I have read about families spending fortunes on trips across Europe and Asia, only to sit years later in a quiet room where a loved one no longer remembers any of it because of Alzheimer’s disease. That contrast is jarring, almost cruel. It makes me question whether we have misunderstood what memories are worth in the first place.
I cannot ignore how modern travel has been sold to us like a cure for an invisible emptiness. Flights are booked, itineraries packed, cameras always ready—as if the act of going somewhere automatically guarantees a meaningful life. I have watched people chase destinations the way others chase promotions, ticking countries off a list with the same urgency. But the promise behind it all—that these moments will last forever—quietly collapses in the face of a disease that erases even the most vivid recollections.

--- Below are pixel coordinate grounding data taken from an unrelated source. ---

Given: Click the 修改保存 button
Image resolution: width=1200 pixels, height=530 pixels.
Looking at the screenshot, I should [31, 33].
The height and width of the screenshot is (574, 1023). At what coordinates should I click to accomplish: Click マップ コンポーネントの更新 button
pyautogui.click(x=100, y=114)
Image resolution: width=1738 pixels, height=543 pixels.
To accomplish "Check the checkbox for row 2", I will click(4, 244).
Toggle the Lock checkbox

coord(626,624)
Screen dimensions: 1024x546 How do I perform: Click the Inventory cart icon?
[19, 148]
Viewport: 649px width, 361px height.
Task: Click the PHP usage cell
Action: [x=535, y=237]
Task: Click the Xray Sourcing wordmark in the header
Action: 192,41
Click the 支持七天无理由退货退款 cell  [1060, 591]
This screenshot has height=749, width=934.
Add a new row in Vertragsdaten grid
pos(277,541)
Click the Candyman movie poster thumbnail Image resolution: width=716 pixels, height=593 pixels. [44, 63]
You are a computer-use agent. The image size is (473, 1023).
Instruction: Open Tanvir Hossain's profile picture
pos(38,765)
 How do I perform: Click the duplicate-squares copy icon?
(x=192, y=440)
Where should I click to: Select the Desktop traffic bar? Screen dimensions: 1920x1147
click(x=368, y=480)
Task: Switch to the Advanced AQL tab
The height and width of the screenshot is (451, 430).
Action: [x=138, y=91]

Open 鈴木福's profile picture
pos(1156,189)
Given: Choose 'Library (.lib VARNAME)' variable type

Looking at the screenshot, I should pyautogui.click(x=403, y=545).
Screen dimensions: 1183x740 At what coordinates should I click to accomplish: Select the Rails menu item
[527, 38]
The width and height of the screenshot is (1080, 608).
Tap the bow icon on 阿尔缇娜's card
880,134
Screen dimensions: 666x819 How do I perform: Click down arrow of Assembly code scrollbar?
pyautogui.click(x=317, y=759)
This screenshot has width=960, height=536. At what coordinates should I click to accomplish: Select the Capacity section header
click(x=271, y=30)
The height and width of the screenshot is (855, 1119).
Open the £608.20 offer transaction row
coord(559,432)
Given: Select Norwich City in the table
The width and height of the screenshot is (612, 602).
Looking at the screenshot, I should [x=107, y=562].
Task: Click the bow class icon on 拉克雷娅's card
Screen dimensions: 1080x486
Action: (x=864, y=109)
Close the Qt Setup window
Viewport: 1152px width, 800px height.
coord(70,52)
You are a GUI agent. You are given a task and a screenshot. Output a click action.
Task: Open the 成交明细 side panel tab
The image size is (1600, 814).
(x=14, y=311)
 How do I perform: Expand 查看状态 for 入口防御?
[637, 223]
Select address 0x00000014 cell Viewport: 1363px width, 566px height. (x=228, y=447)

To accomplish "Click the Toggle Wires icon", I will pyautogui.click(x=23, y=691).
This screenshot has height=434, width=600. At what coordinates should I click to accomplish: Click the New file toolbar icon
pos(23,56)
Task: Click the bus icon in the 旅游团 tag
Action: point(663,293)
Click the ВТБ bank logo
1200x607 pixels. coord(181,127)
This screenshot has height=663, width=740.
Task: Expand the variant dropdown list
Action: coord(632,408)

The uncomfortable truth is that memory is not a vault; it is fragile, biological, and ultimately unreliable. No amount of spending can prevent it from decaying. When Alzheimer’s enters the picture, it does not politely skip over Paris sunsets or island-hopping adventures. It takes everything with equal indifference—names, faces, places, even the self that once experienced them. That reality strips travel of its supposed permanence and exposes how temporary those “once-in-a-lifetime” moments really are.
And yet, I do not think the issue is travel itself. I enjoy movement, new places, unfamiliar food, and the small thrill of being lost in a city that does not know me. The problem is the belief that these experiences are investments in memory, as if we are depositing joy into a secure account we can withdraw from later. Alzheimer’s disease reminds me that there is no such account. What we call “lasting memories” are, at best, fleeting arrangements of neurons that can vanish without warning.
There is also a quiet irony here: in trying so hard to preserve memories, we often fail to live them fully. I have seen travelers more concerned with getting the perfect photo than actually feeling the moment. Phones are raised before emotions can even register. It is as if the proof of experience matters more than the experience itself. But when memory fades, those photos become meaningless artifacts—images without context, smiles without recognition.
Still, I hesitate to dismiss everything as futile. Even if memories do not last, experiences shape us in ways that are not entirely dependent on recall. A person who has traveled, loved, and lived deeply may carry subtle changes—patience, openness, humor—that persist even when specific memories disappear. Alzheimer’s may erase details, but it does not always erase the emotional imprints left on others. Families remember. Friends remember. The world holds traces of who we were, even when we cannot.
This is where my thinking shifts. Perhaps the value of travel should not rest on what I will remember decades from now, but on what it does to me—and to others—right now. A shared meal, a conversation with a stranger, a quiet appreciation of a place: these do not need to be permanent to be meaningful. They exist fully in the moment, and maybe that is enough. Expecting permanence from something as delicate as memory feels like asking the sea to hold its shape.
I no longer see travel as a guarantee of lasting memories, but as a chance to live honestly while I still can. Spend, yes—but not in blind faith that the future will preserve everything. Spend in a way that values presence over proof, connection over collection. Because in the end, what may outlast memory is not the trip itself, but the way I chose to live while I was there.